▸ **Your task**
Rewrite every line of the records below as a numbered list, leaving out the blank lines.

▸ **Exercise materials**
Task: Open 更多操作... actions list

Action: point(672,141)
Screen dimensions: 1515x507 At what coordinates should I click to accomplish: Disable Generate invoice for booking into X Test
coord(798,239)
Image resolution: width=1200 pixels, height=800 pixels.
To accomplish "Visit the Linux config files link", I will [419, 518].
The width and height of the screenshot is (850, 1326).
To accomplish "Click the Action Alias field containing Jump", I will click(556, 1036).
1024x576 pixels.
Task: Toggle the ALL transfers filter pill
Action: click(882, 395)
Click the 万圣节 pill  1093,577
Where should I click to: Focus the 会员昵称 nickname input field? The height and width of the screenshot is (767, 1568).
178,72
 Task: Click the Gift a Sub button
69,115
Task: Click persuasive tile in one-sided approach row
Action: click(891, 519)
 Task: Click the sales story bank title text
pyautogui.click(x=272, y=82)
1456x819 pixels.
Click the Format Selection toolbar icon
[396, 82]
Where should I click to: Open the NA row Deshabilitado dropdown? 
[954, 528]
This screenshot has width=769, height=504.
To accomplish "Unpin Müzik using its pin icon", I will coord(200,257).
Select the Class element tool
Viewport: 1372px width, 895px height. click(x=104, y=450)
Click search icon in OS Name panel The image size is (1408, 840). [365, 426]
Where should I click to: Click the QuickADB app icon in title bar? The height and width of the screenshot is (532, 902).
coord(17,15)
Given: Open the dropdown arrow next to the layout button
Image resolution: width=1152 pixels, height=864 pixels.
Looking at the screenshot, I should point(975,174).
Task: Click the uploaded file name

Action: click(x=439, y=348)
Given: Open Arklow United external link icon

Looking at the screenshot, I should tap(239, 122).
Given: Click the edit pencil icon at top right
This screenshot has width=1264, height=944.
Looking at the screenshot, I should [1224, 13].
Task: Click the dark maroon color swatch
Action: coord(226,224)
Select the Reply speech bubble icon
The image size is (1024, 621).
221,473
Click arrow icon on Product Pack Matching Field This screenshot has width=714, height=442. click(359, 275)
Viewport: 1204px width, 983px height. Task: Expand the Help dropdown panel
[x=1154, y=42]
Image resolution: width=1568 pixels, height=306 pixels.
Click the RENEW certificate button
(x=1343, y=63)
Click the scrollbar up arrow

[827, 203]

▸ **Problem solution**
1. Task: Open 更多操作... actions list
2. Action: point(672,141)
3. Screen dimensions: 1515x507 At what coordinates should I click to accomplish: Disable Generate invoice for booking into X Test
4. coord(798,239)
5. Image resolution: width=1200 pixels, height=800 pixels.
6. To accomplish "Visit the Linux config files link", I will [419, 518].
7. The width and height of the screenshot is (850, 1326).
8. To accomplish "Click the Action Alias field containing Jump", I will click(556, 1036).
9. 1024x576 pixels.
10. Task: Toggle the ALL transfers filter pill
11. Action: click(882, 395)
12. Click the 万圣节 pill  1093,577
13. Where should I click to: Focus the 会员昵称 nickname input field? The height and width of the screenshot is (767, 1568).
14. 178,72
15.  Task: Click the Gift a Sub button
16. 69,115
17. Task: Click persuasive tile in one-sided approach row
18. Action: click(891, 519)
19.  Task: Click the sales story bank title text
20. pyautogui.click(x=272, y=82)
21. 1456x819 pixels.
22. Click the Format Selection toolbar icon
23. [396, 82]
24. Where should I click to: Open the NA row Deshabilitado dropdown? 
25. [954, 528]
26. This screenshot has width=769, height=504.
27. To accomplish "Unpin Müzik using its pin icon", I will coord(200,257).
28. Select the Class element tool
29. Viewport: 1372px width, 895px height. click(x=104, y=450)
30. Click search icon in OS Name panel The image size is (1408, 840). [365, 426]
31. Where should I click to: Click the QuickADB app icon in title bar? The height and width of the screenshot is (532, 902).
32. coord(17,15)
33. Given: Open the dropdown arrow next to the layout button
34. Image resolution: width=1152 pixels, height=864 pixels.
35. Looking at the screenshot, I should point(975,174).
36. Task: Click the uploaded file name
37. Action: click(x=439, y=348)
38. Given: Open Arklow United external link icon
39. Looking at the screenshot, I should tap(239, 122).
40. Given: Click the edit pencil icon at top right
41. This screenshot has width=1264, height=944.
42. Looking at the screenshot, I should [1224, 13].
43. Task: Click the dark maroon color swatch
44. Action: coord(226,224)
45. Select the Reply speech bubble icon
46. The image size is (1024, 621).
47. 221,473
48. Click arrow icon on Product Pack Matching Field This screenshot has width=714, height=442. click(359, 275)
49. Viewport: 1204px width, 983px height. Task: Expand the Help dropdown panel
50. [x=1154, y=42]
51. Image resolution: width=1568 pixels, height=306 pixels.
52. Click the RENEW certificate button
53. (x=1343, y=63)
54. Click the scrollbar up arrow
55. [827, 203]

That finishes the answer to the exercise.